We are working at the moment on developing a smart contract between doctors and insurers so that the claim and payment are actioned immediately and will show on the patients record that this transaction has occurred.

Most patients are honest with doctors because they are aware that by providing the doctor with false information you limit the scope of the doctors diagnosis and treatment plan. Patients confess a lot of things to a doctor who has established a strong rapport, even illegal things. This is why we have patient-doctor confidentiality.

If Doctor B has recorded his notes accurately and the patient has shared his records with Doctor A then Doctor A will be fully aware of the situation. However, Medicalchain cannot solve the issue of patients being dishonest and not wanting to disclose information. The patient has a right (wrongly or rightly) to not tell the doctor everything and this includes not sharing their Medicalchain health records.

Like any technology, it is born out of the idea that it will be used for the benefit of society and like any technology it can be used for good or misused for bad.

__apollon__0 karma

Hi,

Thank you for taking time to work to improve our healthcare system. I really enjoy the concept of your company in regards to its usage of blockchain.

• How did you plan structure such a complex project online?

• Did you work closely with a team of software engineers?

• If so, what programs did they use to make this vision come alive?
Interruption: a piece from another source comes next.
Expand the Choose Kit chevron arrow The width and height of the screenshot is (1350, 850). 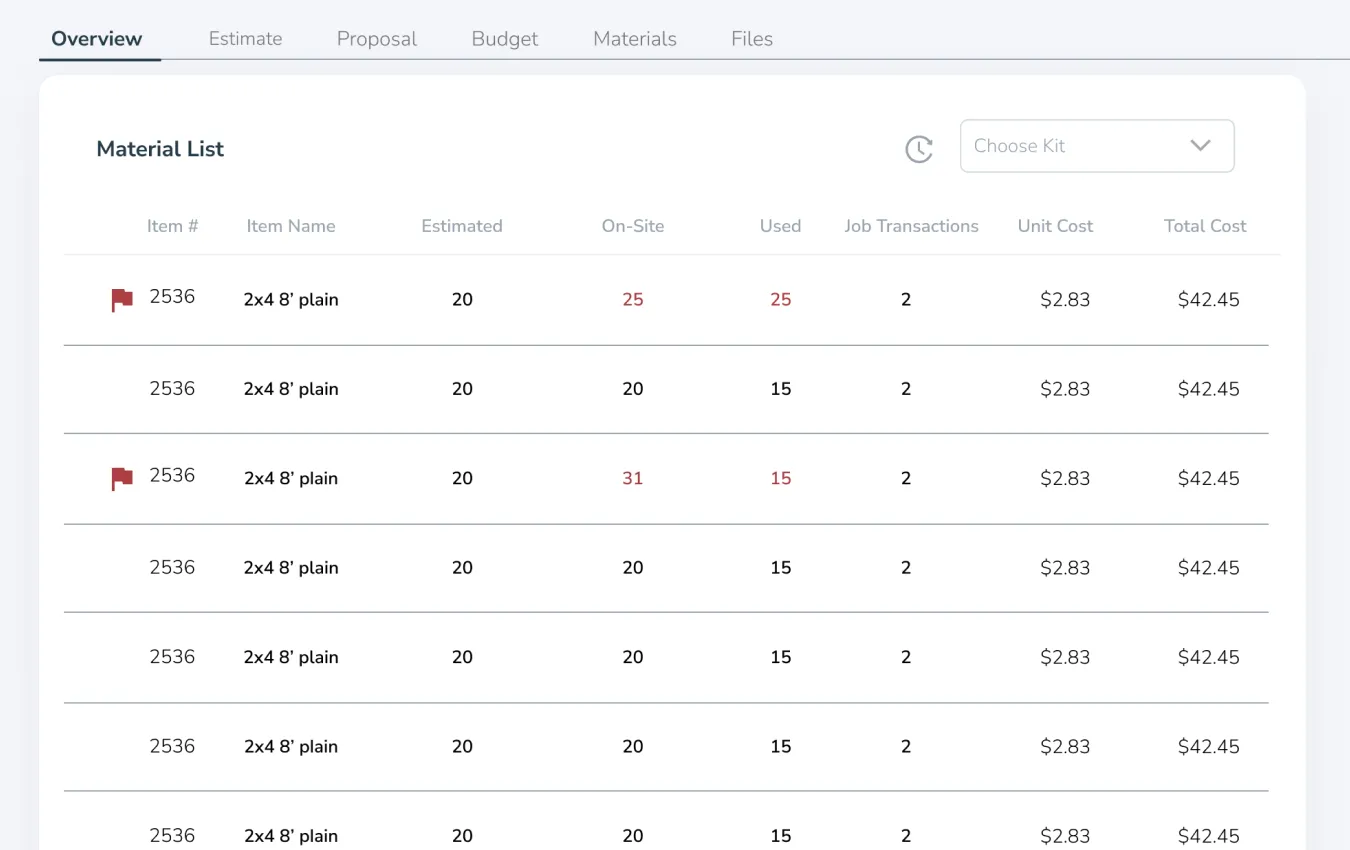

• How do you feel the applications of blockchain can improve other systems in the future of communication and health?

Thanks!

medicalchain2 karma

Mo: Very good questions!

  • Before we decided to go for the ICO, we spent 6 months on blockchain R&D. We consulted several blockchain experts along the way. Some are pretty influential and were hard to get hold of but thankfully gave us their time, for which we are grateful. We looked at different chains and kept refining the model. Even after we announced Medicalchain, we received a lot of feedback from the community which made us go back and revise several technical and tokenisation factors. Our advisors have been very helpful in ensuring we are going in the right direction.

  • Yes, we started building the engineering team from day 1 and kept trying out different prototype code. Most of the people we hired, we (founders) have worked with in some capacity in the past.

  • Too many programs to list but as you probably know we are using Hyperledger which requires knowledge of Go lang and that's been challenging but the engineers have all learned it now. Other technologies being utilised are Javascript (React, NodeJS, ES6), Swift and more.

  • There is so much room for excellent blockchain applications in healthcare and pharma. One sector I am passionate about is genomics and precision medicine. I believe the use of blockchain can really be gamechanging in this space.